Staffman Rocks

Hardworking attorney / man of the people / super-hero to fans of 1963 Ford Fairlanes.

Thursday, April 14, 2005

Girls Want Guys With Skills

"I don't have any skills... nunchuck skills, bow-hunting skills, computer hacking skills."

I consider myself relatively adept at lots of stuff, computer software operation one of them. I mean, I'm not Steve Jobs, but I can figure out how to email attachments and run games made for Windows 3.11 on an XP machine. However, yesterday, I learned that my knowledge has been outstripped by people who program pop-up advertisements.

I'm trying to fill out my bar application, which would seem easy enough, except that Virginia has an electronic form wizard. Every ten seconds I get about 30 pop up messages which makes it virtually impossible to correctly inform Virginia about my speeding tickets, that time I mooned the Queen, my meth operations, and other such character flaws. I'm in the middle of cursing the names "Microsoft," "Compaq," "Online Casino," and "Free Nude Adult Cartoon" when I remember an email from the IT staff here at Vanderbilt offering to help with just such an occasion. Oh sweet salvation.

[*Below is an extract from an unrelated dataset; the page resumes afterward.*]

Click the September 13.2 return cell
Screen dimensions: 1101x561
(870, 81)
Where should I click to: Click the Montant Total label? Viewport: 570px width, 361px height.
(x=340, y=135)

First, it's important to note that the IT staff has two office hours all day long, one in the morning and one in the late afternoon. Luckily, I fell squarely into the morning session so I made my way up to the third floor of the library.

For those of you who haven't dealt with the IT guys yet, they are a strange breed. They live in a very dark room with several television sets (all but one tuned to ESPN) and mysterious electronics piled everywhere. Outside their door is a doorbell that must be rung in order to get their attention. When this happens, the creatures inside turn their attention from Sports Center to the sole television that isn't on ESPN which happens to display the person who rang the doorbell. (I'd like to stop at this point just so you know that this is not an exageration... These guys have more security than David Duke at a rap concert. You'd think they housed nuclear secrets in that room.)

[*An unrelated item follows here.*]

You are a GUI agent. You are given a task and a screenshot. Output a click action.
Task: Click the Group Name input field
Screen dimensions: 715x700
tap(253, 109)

So, because I happened to be there between the magical hours of 8:30 and 9:30, I was granted entrance to the Tech Cave. I step in and am immediately ignored. After a few minutes, when the IT guys realize that their office decor won't scare me away one of them asks "what's up?" Now, in an attempt at fairness, this IT guy was a nice guy and I'm sure he had nothing to do with the Draconian nature of their policies.

Anyway, I drop off my computer, he says it'll take a couple of minutes. I arrive back in a couple of minutes, ring the door bell, gain entrance (probably through some top secret government researched facial recognition software) and am informed that it'll take an hour. Having already experienced the IT department's conception of time, I tell them I'll pick it up at 3.

2:30 roles around and I head back up to the IT department. When I get in I see the same guy working steadily on my computer. Now, I don't know if he happened to glance at the screen, see me coming and pulled a "look busy for the infidels," but he had me fooled. I felt sorry for the poor guy who was forced to deal with my computer's lack of lack of self restraint. (Apparently, my computer hung out with a bad crowd out there in cyberspace... I hate when a good computer goes bad).

At this point, I'm like "guy, break out the duct tape, it's only gotta last 3 weeks." I didn't care if it blows up on May 14, juice it up, give it the steroids, make it able to finish the season. At that point the Tech said "well, I got all of them but one, it should be ok to deal with." Cool.

Anyway, after something near 5 hours of working, my computer is down to a bearable amount of advertisements for uncensored adult anime and new offers. As of yet, I have been very happy with their work. So much so, I don't really begrudge those guys their ESPN.